The original dataset (dataset.csv
) might have entries with varying column names, missing data, and unstandardized formats. For example:
Title | Pub Year | record DOI | Included | Unnamed: 4 |
---|---|---|---|---|
Sample Research Article | 2020 | https://doi.org/10.1000/journal.2020 | 1 | NaN |
Another Research Article | 2019 | 10.1001/journal.2019 | -1 | NaN |
- Column names are inconsistent (e.g., "Pub Year" instead of "year").
- The DOI column includes prefixes and is not lowercase.
- The "Included" column contains
-1
for indicating exclusion, which is not standard. - There is an unnecessary column ("Unnamed: 4").
After running python preprocess_script.py dataset.csv cleaned_dataset.csv
, the dataset is cleaned and standardized:
title | year | doi | included_dataset.csv |
---|---|---|---|
Sample Research Article | 2020 | 10.1000/journal.2020 | 1 |
Another Research Article | 2019 | 10.1001/journal.2019 |
- Column names are standardized to "title", "year", "doi", and "included_dataset.csv" to reflect the source file and inclusion status.

[Extracted records]

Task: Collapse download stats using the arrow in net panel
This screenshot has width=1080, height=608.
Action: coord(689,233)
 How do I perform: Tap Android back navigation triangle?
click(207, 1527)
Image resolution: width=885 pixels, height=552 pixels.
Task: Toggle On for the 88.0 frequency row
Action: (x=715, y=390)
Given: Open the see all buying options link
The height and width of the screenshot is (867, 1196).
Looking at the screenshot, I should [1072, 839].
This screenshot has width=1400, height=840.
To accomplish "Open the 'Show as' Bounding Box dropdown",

▸ Request:
Please reproduce the dataset-cleaning passage word for word, beginning at the words "The original dataset" and ending after the words "is not lowercase.".

▸ The answer:
The original dataset (dataset.csv
) might have entries with varying column names, missing data, and unstandardized formats. For example:
Title | Pub Year | record DOI | Included | Unnamed: 4 |
---|---|---|---|---|
Sample Research Article | 2020 | https://doi.org/10.1000/journal.2020 | 1 | NaN |
Another Research Article | 2019 | 10.1001/journal.2019 | -1 | NaN |
- Column names are inconsistent (e.g., "Pub Year" instead of "year").
- The DOI column includes prefixes and is not lowercase.